I viticoltori e i cantinieri dell'Alto Adige sono soddisfatti dell'eccellente annata 2015 per i vini rossi e bianchi. La qualità è eccellente: l'uva raccolta era sana, con ottimi valori di estratto e zucchero.
Nel 2015 i vigneti dell'Alto Adige sono stati in gran parte risparmiati dalle malattie. L'uso di prodotti fitosanitari è stato ridotto al minimo, in linea con i principi dell'agricoltura integrata. Anche le temperature elevate registrate durante l'estate secca e record non hanno danneggiato l'uva. Lo stress termico ha avuto addirittura effetti positivi sui vitigni a bacca rossa. Per i vitigni a bacca bianca, invece, il tempo è stato determinante poco prima della vendemmia. Le temperature moderate e le notti più fresche dalla seconda metà di settembre 2015 sono state ottimali per i vitigni bianchi.
Cosa rende il 2015 un'annata eccezionale in Alto Adige? È stato possibile scegliere senza problemi il momento ideale per la vendemmia di ogni vitigno!
Nelle zone viticole dell'Alto Adige la vendemmia è iniziata a metà settembre, per i primi vitigni a bacca bianca addirittura nei primi giorni di settembre. A metà ottobre la vendemmia era terminata in quasi tutte le zone viticole. Anche i quantitativi raccolti sono motivo di soddisfazione: sono tornati nella media pluriennale.

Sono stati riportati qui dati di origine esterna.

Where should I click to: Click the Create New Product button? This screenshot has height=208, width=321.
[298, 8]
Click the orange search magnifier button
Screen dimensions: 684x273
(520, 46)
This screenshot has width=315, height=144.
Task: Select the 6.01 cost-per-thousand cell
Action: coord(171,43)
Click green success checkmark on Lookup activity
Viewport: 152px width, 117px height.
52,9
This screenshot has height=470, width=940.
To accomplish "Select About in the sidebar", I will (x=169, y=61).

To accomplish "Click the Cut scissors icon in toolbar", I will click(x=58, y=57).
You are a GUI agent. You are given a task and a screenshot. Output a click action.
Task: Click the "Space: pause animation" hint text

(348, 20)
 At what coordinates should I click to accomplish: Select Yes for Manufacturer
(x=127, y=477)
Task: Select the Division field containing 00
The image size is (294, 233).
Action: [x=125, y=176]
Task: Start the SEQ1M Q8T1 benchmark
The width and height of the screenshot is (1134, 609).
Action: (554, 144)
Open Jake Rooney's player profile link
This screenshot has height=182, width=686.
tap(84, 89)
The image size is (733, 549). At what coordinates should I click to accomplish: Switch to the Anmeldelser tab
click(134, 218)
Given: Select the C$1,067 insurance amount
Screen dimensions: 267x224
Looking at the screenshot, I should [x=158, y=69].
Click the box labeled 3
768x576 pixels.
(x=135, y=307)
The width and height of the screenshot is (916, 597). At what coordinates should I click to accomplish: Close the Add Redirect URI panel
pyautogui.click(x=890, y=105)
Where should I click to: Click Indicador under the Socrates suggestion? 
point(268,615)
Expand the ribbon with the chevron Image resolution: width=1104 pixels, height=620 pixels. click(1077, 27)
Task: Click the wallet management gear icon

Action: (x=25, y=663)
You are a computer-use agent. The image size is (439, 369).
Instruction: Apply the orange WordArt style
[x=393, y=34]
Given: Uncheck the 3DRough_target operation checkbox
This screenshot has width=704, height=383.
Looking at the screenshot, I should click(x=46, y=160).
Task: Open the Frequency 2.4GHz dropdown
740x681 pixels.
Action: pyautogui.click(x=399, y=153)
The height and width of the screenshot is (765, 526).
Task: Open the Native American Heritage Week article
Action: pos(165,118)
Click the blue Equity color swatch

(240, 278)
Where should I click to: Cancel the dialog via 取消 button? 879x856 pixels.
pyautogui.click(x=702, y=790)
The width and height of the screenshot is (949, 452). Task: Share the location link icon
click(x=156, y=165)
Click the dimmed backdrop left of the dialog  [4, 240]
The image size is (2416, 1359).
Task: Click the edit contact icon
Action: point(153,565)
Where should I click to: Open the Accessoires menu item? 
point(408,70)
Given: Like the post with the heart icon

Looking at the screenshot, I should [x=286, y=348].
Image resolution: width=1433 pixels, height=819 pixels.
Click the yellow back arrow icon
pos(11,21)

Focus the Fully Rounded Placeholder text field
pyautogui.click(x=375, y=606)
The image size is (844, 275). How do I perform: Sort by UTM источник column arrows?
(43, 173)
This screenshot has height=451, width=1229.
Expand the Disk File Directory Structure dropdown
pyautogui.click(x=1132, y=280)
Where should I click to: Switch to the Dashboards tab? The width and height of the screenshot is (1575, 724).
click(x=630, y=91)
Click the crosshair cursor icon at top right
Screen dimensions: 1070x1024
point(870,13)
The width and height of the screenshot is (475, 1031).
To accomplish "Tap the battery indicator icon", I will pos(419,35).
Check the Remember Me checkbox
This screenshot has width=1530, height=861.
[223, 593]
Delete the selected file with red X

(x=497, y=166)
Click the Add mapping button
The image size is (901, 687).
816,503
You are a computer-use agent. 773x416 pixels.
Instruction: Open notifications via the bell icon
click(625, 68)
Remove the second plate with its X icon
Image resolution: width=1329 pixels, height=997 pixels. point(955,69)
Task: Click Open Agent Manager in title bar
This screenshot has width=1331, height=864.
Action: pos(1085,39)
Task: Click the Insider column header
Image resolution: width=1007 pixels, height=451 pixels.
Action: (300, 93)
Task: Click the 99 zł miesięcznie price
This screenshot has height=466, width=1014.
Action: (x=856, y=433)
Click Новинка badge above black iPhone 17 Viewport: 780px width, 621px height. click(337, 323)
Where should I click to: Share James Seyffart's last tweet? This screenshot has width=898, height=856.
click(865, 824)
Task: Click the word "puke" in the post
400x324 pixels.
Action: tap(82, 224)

Cosa attende gli intenditori e gli amanti del vino? L'annata 2015 in Alto Adige si presenta con aromi meravigliosamente maturi, fruttati e corposi nei vini bianchi, in particolare nel Pinot bianco, nel Sauvignon e nel Gewürztraminer. I vini di Schiava si presentano accessibili e corposi con colori brillanti. Gli altri vitigni a bacca rossa convincono per la loro forza, struttura e armonia, tra cui spiccano in particolare il Lagrein, il Pinot Nero, il Merlot e il Cabernet.
Tutti gli amanti del vino possono rallegrarsi dei vini di punta dell'Alto Adige, che colpiscono per la loro longevità, struttura ed eleganza.